The records |

──────────────────────────────

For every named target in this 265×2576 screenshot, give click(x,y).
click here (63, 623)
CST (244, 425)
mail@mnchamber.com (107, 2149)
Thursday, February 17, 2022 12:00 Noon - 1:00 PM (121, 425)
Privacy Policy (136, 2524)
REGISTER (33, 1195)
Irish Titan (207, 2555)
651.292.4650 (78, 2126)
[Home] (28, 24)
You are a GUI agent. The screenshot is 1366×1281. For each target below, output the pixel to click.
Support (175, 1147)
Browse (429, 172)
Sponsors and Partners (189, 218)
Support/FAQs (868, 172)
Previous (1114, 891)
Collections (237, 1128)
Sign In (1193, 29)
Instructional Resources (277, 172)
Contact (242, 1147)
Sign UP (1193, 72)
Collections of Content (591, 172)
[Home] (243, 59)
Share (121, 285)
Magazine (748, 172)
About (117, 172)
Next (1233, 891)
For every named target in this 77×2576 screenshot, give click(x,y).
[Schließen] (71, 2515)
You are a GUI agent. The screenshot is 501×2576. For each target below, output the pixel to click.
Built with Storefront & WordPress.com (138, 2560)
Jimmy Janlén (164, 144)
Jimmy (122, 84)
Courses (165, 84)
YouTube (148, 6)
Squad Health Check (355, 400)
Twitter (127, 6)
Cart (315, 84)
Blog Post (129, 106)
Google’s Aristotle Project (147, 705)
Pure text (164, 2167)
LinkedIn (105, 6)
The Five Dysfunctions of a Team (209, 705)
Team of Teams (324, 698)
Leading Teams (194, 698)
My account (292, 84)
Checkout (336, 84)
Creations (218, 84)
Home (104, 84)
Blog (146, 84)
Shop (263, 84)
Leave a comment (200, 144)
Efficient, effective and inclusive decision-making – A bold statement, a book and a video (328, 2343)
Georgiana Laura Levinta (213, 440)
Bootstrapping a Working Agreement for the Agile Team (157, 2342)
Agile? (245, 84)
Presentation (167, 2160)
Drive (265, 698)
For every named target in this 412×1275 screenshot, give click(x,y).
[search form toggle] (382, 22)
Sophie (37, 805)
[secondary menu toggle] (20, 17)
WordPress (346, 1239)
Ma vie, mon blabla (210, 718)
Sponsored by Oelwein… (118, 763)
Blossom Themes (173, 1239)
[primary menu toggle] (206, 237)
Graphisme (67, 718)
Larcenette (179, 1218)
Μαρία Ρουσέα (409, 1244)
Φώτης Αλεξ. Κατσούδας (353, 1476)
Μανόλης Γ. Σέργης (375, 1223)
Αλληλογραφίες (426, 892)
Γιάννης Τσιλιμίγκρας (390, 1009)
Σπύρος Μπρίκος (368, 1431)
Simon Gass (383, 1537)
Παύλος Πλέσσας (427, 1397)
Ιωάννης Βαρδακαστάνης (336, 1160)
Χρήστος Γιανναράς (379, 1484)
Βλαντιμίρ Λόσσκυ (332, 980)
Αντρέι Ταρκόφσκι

──────────────────────────────

What to work on |
Return, exactly as they stand, the lines from the start of the records above through the line with "[Schließen] (71, 2515)", both ends included, and no other lines.

Answer |
For every named target in this 265×2576 screenshot, give click(x,y).
click here (63, 623)
CST (244, 425)
mail@mnchamber.com (107, 2149)
Thursday, February 17, 2022 12:00 Noon - 1:00 PM (121, 425)
Privacy Policy (136, 2524)
REGISTER (33, 1195)
Irish Titan (207, 2555)
651.292.4650 (78, 2126)
[Home] (28, 24)
You are a GUI agent. The screenshot is 1366×1281. For each target below, output the pixel to click.
Support (175, 1147)
Browse (429, 172)
Sponsors and Partners (189, 218)
Support/FAQs (868, 172)
Previous (1114, 891)
Collections (237, 1128)
Sign In (1193, 29)
Instructional Resources (277, 172)
Contact (242, 1147)
Sign UP (1193, 72)
Collections of Content (591, 172)
[Home] (243, 59)
Share (121, 285)
Magazine (748, 172)
About (117, 172)
Next (1233, 891)
For every named target in this 77×2576 screenshot, give click(x,y).
[Schließen] (71, 2515)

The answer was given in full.